The results presented in this paper, however, are only valid for the Airbus A320, which nonetheless represents the vast majority of worldwide narrow-body commercial aircraft. It is worth noting that the Boeing 737, which has a similar performance to the A320, is the second most commonly used aircraft nowadays. Accordingly, the fuel consumption, specific energy, and time error figures presented in the paper are likely to be valid for a very large percentage of airliners currently in operations. Furthermore, the proposed planning and guidance algorithms are generic enough to consider different aircraft types by adopting the corresponding performance model. In future works, the figures presented herein must be compared with those of other aircraft types.

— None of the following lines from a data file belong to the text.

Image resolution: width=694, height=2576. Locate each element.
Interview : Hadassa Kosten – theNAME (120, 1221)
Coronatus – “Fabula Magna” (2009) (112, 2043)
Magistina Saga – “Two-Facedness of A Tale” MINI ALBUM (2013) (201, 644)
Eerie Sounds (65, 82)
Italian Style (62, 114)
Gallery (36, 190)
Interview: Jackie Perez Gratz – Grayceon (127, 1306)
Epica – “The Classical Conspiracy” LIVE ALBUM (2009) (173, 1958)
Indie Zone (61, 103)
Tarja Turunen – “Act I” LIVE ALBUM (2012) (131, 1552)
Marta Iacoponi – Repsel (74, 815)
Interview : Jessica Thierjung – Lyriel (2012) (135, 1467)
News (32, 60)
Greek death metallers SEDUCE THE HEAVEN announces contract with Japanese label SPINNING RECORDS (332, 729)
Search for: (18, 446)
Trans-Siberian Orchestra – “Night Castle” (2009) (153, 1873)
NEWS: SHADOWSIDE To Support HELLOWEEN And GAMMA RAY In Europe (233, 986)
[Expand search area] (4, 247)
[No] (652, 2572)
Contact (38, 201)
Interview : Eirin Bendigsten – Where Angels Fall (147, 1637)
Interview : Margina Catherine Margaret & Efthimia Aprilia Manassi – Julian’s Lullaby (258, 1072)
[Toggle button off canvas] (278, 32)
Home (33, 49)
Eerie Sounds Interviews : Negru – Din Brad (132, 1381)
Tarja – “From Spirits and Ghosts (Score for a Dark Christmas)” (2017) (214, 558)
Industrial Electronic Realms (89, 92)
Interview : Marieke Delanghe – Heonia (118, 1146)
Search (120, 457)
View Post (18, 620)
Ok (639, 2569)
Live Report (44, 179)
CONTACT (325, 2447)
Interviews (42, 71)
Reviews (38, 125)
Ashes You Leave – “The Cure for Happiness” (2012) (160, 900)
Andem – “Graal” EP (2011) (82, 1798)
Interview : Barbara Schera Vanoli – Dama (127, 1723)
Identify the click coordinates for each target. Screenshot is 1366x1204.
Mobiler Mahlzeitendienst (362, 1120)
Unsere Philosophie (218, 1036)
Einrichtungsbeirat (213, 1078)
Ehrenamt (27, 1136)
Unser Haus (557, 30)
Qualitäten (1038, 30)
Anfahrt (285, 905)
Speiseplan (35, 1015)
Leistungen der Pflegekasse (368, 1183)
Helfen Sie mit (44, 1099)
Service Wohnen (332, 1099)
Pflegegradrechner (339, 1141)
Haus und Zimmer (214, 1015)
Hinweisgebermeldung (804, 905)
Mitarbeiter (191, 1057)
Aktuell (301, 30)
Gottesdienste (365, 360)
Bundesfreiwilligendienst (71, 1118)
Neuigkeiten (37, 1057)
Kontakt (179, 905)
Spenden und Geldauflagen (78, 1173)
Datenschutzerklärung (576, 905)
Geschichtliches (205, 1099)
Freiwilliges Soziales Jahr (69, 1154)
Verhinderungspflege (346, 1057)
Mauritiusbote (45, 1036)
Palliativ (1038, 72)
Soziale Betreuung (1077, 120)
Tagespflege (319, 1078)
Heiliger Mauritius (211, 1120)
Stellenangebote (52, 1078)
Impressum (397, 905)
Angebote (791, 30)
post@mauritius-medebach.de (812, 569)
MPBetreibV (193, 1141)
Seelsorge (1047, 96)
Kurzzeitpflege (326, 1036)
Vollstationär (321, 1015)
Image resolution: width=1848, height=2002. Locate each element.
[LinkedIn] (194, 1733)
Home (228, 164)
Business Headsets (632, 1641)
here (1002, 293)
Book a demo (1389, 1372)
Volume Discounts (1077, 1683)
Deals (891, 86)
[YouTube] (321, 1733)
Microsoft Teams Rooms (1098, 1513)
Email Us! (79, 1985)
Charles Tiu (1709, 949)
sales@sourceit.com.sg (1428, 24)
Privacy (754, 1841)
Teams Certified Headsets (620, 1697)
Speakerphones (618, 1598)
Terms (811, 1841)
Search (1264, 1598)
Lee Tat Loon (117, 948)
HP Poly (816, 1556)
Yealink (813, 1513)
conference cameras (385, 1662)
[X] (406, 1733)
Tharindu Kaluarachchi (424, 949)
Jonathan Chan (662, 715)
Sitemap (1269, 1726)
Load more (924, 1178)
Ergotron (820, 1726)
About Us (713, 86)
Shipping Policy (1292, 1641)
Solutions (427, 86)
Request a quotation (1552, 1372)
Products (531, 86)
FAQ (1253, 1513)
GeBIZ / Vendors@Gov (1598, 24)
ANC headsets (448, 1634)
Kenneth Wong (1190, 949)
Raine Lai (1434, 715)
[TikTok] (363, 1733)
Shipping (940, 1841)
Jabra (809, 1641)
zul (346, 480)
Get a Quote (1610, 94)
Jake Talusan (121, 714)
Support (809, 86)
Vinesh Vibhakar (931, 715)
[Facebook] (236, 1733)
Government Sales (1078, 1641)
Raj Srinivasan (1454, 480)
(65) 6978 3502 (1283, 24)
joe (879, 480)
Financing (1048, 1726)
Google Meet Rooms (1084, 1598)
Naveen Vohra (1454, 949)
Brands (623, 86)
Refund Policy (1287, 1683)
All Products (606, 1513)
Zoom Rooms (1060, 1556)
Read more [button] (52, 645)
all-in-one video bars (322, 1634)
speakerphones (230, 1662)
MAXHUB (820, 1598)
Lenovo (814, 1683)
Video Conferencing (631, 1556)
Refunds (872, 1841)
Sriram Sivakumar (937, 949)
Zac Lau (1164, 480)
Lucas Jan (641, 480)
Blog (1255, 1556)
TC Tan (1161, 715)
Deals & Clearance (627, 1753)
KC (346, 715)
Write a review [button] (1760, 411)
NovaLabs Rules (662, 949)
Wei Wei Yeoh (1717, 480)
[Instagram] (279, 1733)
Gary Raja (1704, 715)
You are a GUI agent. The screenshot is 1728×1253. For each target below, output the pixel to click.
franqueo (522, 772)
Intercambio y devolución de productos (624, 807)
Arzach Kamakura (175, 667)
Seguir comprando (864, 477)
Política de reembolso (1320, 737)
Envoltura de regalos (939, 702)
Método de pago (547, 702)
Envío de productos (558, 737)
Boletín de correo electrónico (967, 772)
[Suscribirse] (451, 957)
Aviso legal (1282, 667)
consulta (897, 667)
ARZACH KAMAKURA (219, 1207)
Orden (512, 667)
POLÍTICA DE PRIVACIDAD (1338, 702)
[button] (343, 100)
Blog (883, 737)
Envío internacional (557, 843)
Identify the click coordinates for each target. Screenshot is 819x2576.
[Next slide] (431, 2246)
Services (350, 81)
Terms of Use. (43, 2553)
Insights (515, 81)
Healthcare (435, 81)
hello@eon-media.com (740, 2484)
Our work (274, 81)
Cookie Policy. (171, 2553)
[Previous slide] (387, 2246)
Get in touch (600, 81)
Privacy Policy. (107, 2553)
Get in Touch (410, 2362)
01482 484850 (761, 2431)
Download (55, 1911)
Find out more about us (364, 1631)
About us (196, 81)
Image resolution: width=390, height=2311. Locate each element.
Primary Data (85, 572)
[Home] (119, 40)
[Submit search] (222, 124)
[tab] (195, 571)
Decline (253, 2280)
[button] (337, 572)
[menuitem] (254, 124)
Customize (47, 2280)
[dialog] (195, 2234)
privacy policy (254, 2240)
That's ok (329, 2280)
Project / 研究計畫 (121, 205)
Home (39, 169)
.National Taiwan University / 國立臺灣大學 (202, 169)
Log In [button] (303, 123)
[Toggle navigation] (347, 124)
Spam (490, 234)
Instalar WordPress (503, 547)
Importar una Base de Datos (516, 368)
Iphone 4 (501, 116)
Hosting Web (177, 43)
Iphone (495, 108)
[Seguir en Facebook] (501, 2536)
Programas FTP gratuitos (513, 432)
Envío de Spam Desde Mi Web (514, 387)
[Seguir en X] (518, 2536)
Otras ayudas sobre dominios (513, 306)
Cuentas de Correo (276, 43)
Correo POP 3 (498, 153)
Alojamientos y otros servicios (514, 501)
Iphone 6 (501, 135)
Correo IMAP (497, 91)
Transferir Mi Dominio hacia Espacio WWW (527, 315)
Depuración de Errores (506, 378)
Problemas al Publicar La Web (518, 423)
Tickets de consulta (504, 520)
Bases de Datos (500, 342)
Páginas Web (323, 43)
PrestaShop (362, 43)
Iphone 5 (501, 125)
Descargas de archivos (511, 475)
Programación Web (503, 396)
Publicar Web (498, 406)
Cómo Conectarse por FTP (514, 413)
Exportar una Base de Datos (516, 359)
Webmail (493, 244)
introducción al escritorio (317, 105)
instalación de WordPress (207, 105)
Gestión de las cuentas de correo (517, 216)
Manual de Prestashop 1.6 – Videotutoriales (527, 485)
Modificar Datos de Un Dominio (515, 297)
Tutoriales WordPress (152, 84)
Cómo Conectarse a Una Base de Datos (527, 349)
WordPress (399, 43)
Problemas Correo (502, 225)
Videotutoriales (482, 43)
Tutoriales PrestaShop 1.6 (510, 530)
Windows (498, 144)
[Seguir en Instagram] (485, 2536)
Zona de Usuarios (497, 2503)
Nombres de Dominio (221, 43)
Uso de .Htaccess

The accurate and robust achievement of CTA in descents is a key requirement for arrival managers (AMAN), which are decision support systems for air traffic control when sequencing and merging arrival traffic in terminal airspace. The results shown in this paper could become an important technical enabler for future FMS capable of advanced 4D trajectory negotiation and synchronization with enhanced AMAN systems, which would ultimately aim to maximize the number of executed CDOs, even during high peaks of incoming traffic. See for instance the research done in [36], where accurate CTA fulfillment is a key element to schedule traffic in a 4D trajectory synchronization paradigm based on tromboning procedures; or more recently in [37], where a novel methodology is proposed based on a pre-sequencing area used to assign CTA to all incoming traffic, followed by a dynamic-trajectories area designed to optimize the sequencing and merging operations.